→ WORK INSTRUCTION:
In the entries below, find the lines that contain the word "each" and copy them.

→ EXTRACTED RECORDS:
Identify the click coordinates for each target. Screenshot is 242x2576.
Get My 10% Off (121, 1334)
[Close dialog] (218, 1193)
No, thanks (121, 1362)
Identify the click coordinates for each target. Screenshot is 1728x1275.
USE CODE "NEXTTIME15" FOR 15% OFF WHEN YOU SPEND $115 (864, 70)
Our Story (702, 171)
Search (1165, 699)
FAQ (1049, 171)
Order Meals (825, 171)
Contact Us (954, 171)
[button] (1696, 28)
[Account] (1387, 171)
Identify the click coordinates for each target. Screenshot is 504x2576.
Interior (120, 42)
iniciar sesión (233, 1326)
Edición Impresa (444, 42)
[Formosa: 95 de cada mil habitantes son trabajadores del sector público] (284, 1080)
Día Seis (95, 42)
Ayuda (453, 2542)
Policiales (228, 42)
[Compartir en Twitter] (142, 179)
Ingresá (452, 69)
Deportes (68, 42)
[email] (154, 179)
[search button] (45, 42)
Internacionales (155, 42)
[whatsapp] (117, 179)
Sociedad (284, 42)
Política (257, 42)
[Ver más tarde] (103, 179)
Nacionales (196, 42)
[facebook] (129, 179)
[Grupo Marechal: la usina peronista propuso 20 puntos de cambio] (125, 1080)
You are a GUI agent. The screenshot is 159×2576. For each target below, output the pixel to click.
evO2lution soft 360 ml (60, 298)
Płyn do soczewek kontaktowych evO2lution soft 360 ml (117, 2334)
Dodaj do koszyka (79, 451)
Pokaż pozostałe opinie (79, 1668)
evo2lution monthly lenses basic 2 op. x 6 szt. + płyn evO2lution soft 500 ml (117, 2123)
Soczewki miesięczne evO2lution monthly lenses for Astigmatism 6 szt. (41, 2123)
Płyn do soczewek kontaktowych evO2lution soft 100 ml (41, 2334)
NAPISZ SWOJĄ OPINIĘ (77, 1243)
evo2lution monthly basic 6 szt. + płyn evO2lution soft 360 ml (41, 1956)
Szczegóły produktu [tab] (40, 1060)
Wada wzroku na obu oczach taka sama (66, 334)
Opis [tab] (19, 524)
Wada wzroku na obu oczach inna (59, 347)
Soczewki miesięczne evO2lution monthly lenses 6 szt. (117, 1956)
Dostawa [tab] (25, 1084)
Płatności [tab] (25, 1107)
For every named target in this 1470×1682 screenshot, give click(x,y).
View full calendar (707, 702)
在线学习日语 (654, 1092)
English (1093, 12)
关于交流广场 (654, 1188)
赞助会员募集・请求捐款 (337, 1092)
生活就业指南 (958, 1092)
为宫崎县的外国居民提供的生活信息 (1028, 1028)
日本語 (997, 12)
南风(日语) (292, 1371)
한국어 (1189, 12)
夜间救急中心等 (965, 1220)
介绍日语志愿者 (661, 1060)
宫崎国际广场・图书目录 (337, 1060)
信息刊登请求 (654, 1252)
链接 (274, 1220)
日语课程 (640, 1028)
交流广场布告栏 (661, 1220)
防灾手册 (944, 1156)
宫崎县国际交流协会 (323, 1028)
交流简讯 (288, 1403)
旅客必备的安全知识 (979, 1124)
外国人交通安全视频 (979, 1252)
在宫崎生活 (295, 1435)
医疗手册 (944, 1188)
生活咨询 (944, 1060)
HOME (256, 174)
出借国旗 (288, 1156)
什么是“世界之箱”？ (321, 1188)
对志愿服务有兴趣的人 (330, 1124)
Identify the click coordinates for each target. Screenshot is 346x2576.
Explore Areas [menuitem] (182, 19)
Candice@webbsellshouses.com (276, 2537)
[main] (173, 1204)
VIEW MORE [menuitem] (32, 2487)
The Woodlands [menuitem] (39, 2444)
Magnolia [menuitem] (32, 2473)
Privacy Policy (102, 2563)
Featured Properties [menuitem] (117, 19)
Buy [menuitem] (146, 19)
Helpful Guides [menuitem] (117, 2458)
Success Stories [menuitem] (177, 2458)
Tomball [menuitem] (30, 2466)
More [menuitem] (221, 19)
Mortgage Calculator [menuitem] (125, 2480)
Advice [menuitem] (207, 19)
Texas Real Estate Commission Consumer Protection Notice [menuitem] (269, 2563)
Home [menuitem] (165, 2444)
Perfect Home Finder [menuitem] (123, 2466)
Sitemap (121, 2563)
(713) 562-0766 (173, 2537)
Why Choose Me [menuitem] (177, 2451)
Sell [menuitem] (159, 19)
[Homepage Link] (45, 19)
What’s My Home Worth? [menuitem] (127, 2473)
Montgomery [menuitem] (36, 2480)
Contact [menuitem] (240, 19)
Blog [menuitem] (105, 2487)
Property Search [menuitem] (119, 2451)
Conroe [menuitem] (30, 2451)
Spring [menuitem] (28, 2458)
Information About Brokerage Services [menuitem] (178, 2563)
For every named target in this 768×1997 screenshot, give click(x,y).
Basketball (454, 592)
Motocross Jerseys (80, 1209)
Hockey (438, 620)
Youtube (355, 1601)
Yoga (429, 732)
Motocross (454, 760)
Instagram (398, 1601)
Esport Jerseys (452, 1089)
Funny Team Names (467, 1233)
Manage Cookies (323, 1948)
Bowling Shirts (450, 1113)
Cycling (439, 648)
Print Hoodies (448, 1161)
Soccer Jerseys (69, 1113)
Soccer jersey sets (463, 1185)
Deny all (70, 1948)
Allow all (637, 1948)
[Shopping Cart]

→ ANSWER SPACE:
Identify the click coordinates for each target. Screenshot is 242x2576.
Identify the click coordinates for each target. Screenshot is 1728x1275.
Identify the click coordinates for each target. Screenshot is 504x2576.
You are a GUI agent. The screenshot is 159×2576. For each target below, output the pixel to click.
Identify the click coordinates for each target. Screenshot is 346x2576.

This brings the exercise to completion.